Sabah yazarından ilginç çıkış: Sırada Ahmet Altan var
Sabah yazarı Engin Ardıç, Fazıl Say'ın aldığı İnsan Hakları, Barış, Özgürlük ve Yolsuzlukla Mücadele Ödülü'ne kafayı takmış. Bugün köşesinden Fazıl Say'ın hangi yolsuzlukla mücadele ettiğini sordu ve ekledi...
Engin Ardıç, Can Dündar'a sık sık ödül veren
Avrupa'nın şimdi de Fazıl Say'a "yolsuzlukla mücadele" ödülü
verdiğini söyleyerek "Tayyip Erdoğan'la papaz olana Avrupa ödüller
yağdırıyor. Sırada Ahmet Altan
olmalı" dedi.
Yazısına Rus gazeteciyi hatırlatarak devam eden Ardıçşunları
yazdı:
"Rus gazeteci Svetlana Aleksiyeviç almıştı, o niçin
almasın? Ama bunun için önce hapis yiyip sonra da kaçması
gerekebilir. En ilginç yanı, bu ödülün basınımızın Erdoğan
düşmanlarını mutlu etmesi."
İŞTE ENGİN ARDIÇ'IN O YAZISI
Fazıl Say bir ödül almış.
Yok, Varşova'da düzenlenen "Chopin
yarışmasında" falan değil.
Bunun piyanoyla ilgisi yok.
Beethoven Uluslararası İnsan Hakları, Barış, Özgürlük ve
Yolsuzlukla Mücadele Ödülü!
Fazıl Say'ın hangi yolsuzluklarla nasıl mücadele ettiğini
bilmiyoruz.
Açıklarlarsa seviniriz.
Beethoven'in "yolsuzlukla mücadele, insan hakları,
barış ve özgürlükle" nasıl ilişkilendirildiğine de aklımız
ermedi. Viyana Belediyesi'nin inşaat ruhsatlarını mı incelemiş de
açık bulmuş?
Yeğeni Karl'ın vesayetini üzerine alabilmek için Prens
Metternich'e ona ithaf edeceği bir beste yapma sözü vermiş, işi
bitince de bu sözünü tutmamıştı, ondan herhalde...

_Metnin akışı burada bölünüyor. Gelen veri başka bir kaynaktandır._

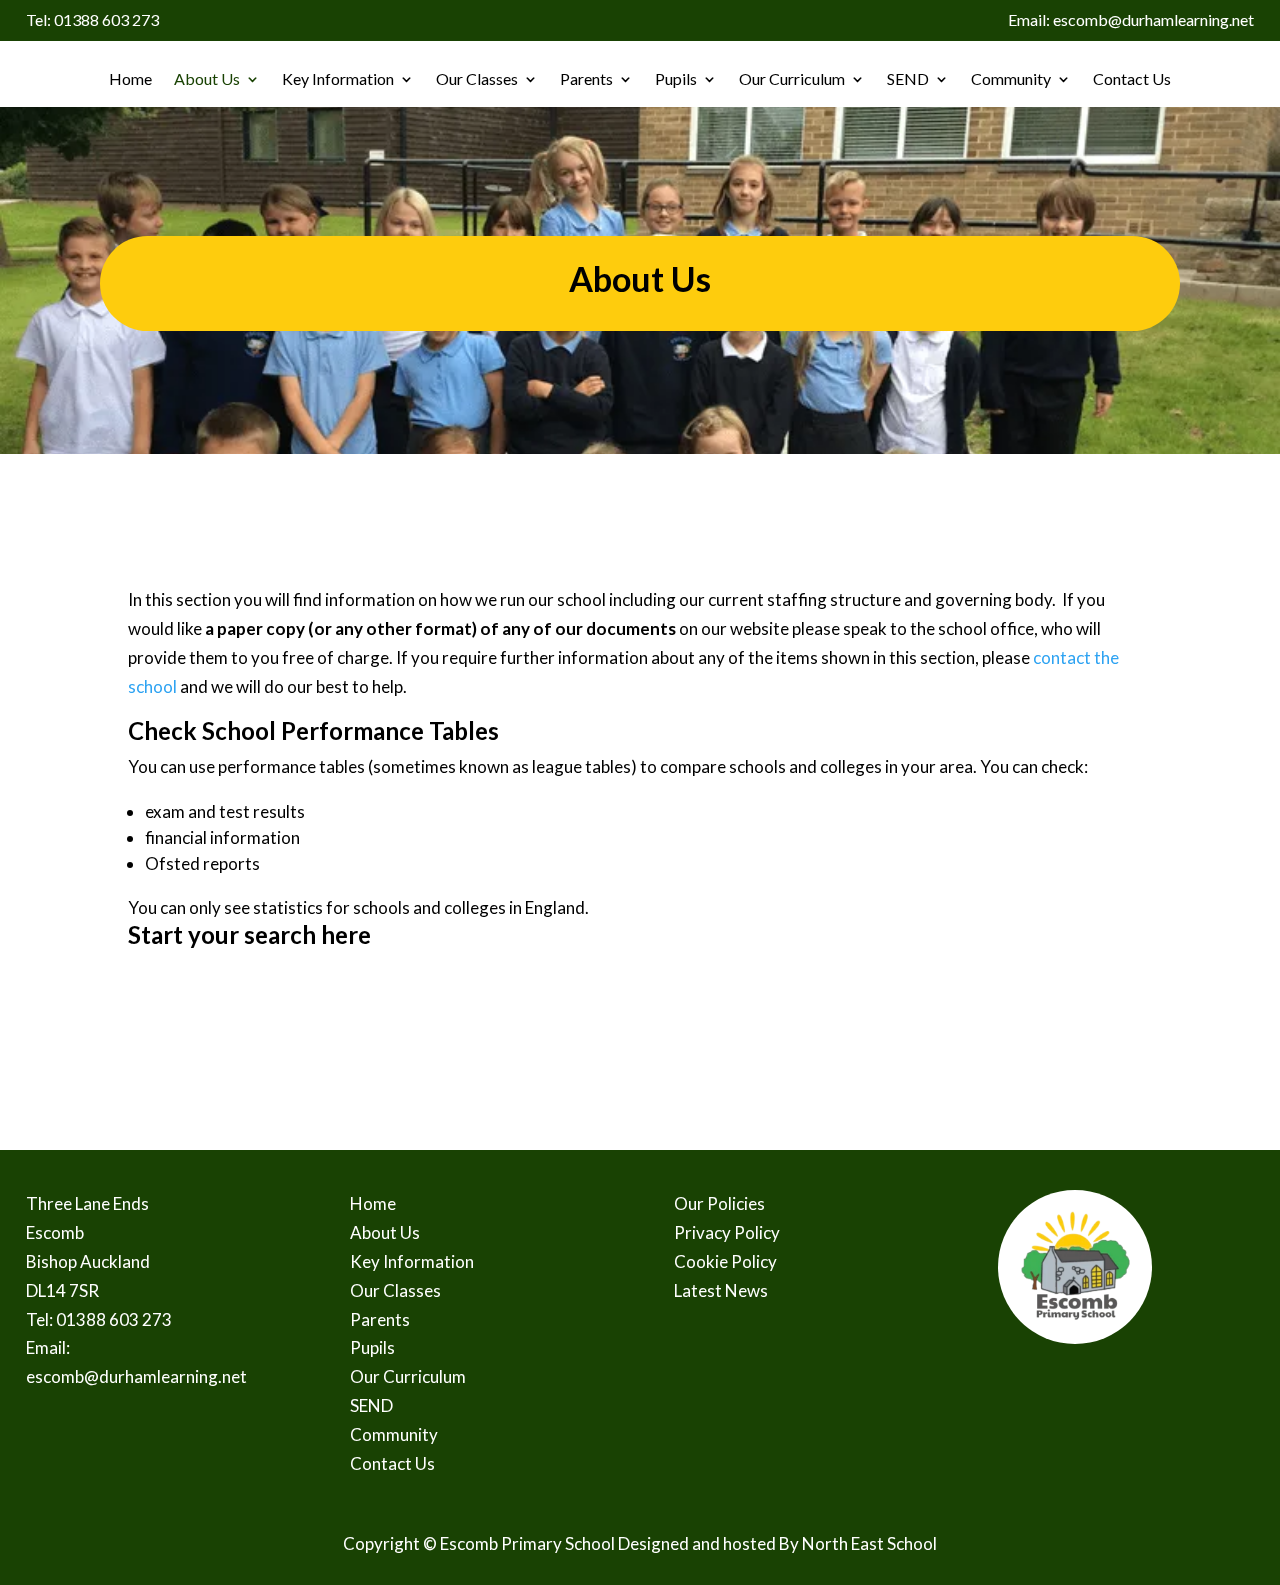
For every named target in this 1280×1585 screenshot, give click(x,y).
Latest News (721, 1290)
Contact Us (1132, 78)
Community (1011, 78)
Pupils (676, 78)
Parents (586, 78)
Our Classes (477, 78)
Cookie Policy (725, 1261)
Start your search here (249, 934)
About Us (207, 78)
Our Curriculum (792, 78)
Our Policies (719, 1203)
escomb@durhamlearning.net (136, 1376)
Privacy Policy (727, 1232)
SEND (908, 78)
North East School (869, 1543)
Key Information (338, 78)
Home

Yok canım, Napoleon imparatorluğunu ilan edince Üçüncü
Senfoni'nin başına yazdığı ithafı silmiş,
ondandır...
Her neyse... Peki Fazıl Say ne yapmış da bu ödüle layık
görülmüş?
İslam dini aleyhinde "tüvit" atınca kovuşturmaya
uğramıştı, ondandır.
Bu tür gıcık ödüllerden "John Dündar" da eşek
yüküyle topluyor. Tayyip Erdoğan'la papaz olana Avrupa ödüller
yağdırıyor.
Sırada Ahmet Altan olmalı.
Rus gazeteci Svetlana Aleksiyeviç almıştı, o niçin almasın?
Ama bunun için önce hapis yiyip sonra da kaçması
gerekebilir.
En ilginç yanı, bu ödülün basınımızın Erdoğan düşmanlarını
mutlu etmesi.
"Yüreklerine su serpmiş, içlerini aydınlatmış,
karamsarlık bulutunu savurmuş"...
Önceleri pek severken Fetullah'tan gelen talimat üzerine
birdenbire Erdoğan'a düşman kesilen liberallerimize de, Orhan Pamuk
Nobel alınca bir serinlik, bir ferahlık gelmişti.
İçi aydınlanan, ferahlayan arkadaş bana iki satırla da olsa
Fazıl Say'ın sözgelimi Bach yorumuyla Glenn Gould'un yorumu
arasındaki farkı anlatabilsin, sözlerimi geri
alacağım.
Sonra da oturur birlikte Fazıl Say'ın "Fenerbahçe
Senfonisi" isimli pek değerli eserini dinleriz, bu sefer de
Aziz Yıldırım sevinir.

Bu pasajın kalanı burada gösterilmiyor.